Rescale the listing, beginning at its first line and stopping after the line that has "(x=343, y=220)". Write those lines out again, requests included, with every click coordinate in the answers multiplied by 0.45 and rounded to a whole number, halves rounding up.

■ SUPPLIED INFORMATION:
—————
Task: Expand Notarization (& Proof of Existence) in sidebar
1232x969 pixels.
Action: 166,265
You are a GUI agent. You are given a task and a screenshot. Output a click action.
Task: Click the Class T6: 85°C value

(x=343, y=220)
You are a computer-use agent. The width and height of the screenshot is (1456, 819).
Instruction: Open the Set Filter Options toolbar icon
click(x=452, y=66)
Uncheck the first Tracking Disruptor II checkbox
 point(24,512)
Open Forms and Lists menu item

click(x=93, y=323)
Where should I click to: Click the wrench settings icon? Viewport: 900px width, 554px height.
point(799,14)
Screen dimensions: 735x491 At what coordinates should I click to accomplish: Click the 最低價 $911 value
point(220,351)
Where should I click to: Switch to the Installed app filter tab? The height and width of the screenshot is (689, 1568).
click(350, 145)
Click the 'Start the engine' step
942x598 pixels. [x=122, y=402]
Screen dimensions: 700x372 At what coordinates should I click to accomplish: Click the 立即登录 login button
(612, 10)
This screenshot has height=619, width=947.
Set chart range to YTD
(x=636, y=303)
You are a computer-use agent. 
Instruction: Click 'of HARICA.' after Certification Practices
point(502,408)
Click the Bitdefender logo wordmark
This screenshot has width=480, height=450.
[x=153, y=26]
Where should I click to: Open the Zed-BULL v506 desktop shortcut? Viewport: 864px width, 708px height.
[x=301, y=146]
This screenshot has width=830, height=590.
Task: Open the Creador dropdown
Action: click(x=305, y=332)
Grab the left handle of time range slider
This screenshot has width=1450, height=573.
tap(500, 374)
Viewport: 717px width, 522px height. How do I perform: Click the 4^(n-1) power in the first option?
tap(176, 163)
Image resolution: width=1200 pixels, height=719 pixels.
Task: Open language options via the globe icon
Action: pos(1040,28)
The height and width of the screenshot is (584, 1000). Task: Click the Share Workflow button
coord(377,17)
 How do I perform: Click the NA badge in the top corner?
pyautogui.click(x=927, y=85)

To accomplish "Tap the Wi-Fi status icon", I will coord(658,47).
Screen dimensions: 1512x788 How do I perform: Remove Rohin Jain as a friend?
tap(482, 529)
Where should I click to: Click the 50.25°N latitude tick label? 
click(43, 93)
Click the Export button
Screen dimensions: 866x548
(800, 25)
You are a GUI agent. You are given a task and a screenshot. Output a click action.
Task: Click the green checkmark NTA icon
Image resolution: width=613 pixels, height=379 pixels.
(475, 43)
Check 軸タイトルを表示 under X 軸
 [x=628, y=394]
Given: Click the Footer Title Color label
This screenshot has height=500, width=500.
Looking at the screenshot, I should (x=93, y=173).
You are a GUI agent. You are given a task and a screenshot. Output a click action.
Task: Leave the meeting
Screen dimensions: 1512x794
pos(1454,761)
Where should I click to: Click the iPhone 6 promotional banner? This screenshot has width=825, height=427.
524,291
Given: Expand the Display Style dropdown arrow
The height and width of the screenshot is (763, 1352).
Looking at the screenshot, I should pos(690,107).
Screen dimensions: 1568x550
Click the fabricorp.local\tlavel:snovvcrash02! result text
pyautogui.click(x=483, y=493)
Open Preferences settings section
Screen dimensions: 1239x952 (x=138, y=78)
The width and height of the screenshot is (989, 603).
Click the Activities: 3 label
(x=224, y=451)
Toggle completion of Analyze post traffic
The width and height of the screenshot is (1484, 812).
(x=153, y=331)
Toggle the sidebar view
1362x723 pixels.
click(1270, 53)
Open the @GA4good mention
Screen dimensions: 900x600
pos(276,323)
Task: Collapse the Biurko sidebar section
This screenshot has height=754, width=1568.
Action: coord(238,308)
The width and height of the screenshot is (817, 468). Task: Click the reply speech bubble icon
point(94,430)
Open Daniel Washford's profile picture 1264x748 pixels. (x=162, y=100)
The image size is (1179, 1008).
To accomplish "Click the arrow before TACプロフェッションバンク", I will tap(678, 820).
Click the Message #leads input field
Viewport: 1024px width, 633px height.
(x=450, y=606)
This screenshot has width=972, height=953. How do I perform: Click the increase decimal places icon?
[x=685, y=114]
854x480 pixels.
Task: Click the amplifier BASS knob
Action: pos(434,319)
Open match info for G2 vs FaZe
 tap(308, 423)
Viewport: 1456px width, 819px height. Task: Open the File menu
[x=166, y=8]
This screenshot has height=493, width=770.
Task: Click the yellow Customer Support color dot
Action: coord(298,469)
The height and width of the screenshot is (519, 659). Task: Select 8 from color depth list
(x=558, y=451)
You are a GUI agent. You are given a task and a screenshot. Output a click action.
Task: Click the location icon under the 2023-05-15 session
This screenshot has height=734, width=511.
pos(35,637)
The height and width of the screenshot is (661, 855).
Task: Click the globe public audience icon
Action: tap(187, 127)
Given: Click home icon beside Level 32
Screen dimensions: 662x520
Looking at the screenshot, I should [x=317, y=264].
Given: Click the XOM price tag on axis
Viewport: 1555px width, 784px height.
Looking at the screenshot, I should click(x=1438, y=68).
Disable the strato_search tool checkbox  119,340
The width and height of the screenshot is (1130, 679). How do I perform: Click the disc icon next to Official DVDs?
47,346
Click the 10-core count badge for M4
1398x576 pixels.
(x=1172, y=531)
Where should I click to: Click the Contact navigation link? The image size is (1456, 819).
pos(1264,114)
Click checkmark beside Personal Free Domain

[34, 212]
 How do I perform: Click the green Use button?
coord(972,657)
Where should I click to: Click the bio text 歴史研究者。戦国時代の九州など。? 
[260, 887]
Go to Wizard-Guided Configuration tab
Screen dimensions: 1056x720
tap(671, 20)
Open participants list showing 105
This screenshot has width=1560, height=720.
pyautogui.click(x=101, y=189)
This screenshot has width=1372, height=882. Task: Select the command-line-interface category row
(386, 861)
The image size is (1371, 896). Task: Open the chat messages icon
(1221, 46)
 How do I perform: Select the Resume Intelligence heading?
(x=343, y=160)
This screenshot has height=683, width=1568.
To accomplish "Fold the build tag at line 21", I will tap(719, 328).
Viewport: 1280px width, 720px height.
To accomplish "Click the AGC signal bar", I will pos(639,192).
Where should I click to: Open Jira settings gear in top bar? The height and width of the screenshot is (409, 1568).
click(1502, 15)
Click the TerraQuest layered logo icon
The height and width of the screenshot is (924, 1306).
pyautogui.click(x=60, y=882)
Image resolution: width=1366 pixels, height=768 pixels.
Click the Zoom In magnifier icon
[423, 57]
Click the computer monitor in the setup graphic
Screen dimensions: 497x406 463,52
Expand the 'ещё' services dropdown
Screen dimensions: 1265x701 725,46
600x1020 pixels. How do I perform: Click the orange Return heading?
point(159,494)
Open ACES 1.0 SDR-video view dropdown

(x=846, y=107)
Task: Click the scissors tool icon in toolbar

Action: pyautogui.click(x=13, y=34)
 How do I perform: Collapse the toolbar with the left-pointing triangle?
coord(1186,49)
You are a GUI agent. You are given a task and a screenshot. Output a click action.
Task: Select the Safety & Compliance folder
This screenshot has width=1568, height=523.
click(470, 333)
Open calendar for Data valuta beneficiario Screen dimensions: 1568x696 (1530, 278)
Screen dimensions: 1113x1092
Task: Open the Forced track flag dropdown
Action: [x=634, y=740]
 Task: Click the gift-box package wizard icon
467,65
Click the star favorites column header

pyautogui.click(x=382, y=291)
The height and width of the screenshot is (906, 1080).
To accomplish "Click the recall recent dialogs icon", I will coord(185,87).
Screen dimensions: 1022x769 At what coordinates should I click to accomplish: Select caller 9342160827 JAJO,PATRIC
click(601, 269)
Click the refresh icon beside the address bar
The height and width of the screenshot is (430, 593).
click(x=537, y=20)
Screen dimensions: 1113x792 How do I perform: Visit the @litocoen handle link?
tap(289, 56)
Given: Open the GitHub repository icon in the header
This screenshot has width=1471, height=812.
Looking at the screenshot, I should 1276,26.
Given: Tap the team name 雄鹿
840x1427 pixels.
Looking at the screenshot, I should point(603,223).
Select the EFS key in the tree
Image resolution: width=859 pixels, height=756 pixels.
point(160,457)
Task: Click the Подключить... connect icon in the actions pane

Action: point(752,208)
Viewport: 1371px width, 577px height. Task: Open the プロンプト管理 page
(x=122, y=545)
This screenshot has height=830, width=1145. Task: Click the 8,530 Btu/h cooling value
—————
■ RESULT OF THIS TASK:
Task: Expand Notarization (& Proof of Existence) in sidebar
1232x969 pixels.
Action: 75,119
You are a GUI agent. You are given a task and a screenshot. Output a click action.
Task: Click the Class T6: 85°C value

(x=154, y=99)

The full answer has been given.